At Cashtivity, we’re thrilled to collaborate with Dr. James Tanton. One of our master authors, he’s a dynamic, well-regarded math educator and writer as well as a mathematician and math blogger. Put simply, James is a math rock star.
That’s why we teamed up with James to release the Piles & Holes series of four interactive, project-based lessons, which we call Challenges, on the Cashtivity platform. These lessons align with Grade 6 math standards.

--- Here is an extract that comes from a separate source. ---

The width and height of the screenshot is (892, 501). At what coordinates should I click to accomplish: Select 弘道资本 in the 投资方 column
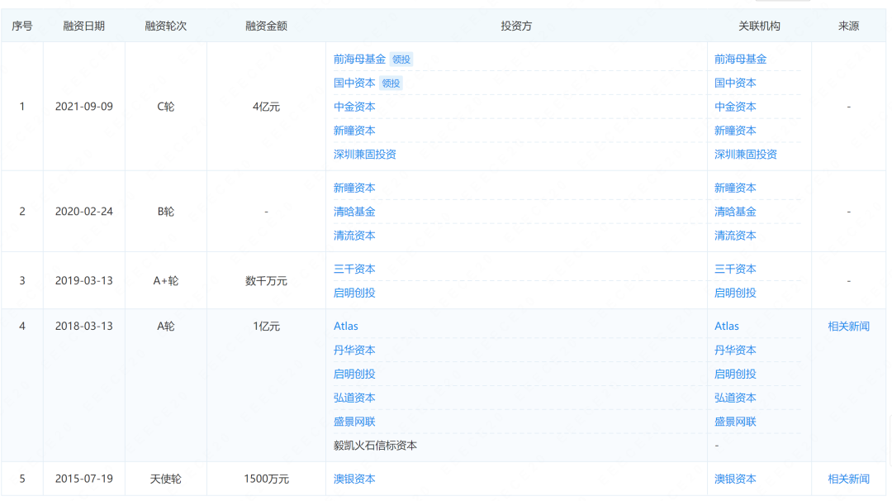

In Piles & Holes, students share and reason about the number system - positive and negative numbers - by digging in sand to create piles - and holes. A pile is a positive 1, a hole is a negative 1, and flat sand is zero. Piles and Holes was created with James Tanton and based on his ideas about negative numbers.
Recently, Dr. Tanton sat down with Dr. Wilson Tsang, a math educator for the Silicon Valley Education Foundation STEM Leadership Institute at Cabrillo Middle School. Wilson had enjoyed a 20-year career that spanned academic research, product development consulting, and medical devices R&D before becoming a math teacher in a public school.
Their discussion ranged from Piles & Holes to the joys of math and life as a classroom math teacher. We asked Wilson about his thoughts on mathematics teaching, the state of mathematics education, and his reactions to his conversation with James and the story of Piles and Holes.
People who do math for a living are often critical about the way we teach math in the US. What are your thoughts on current math education?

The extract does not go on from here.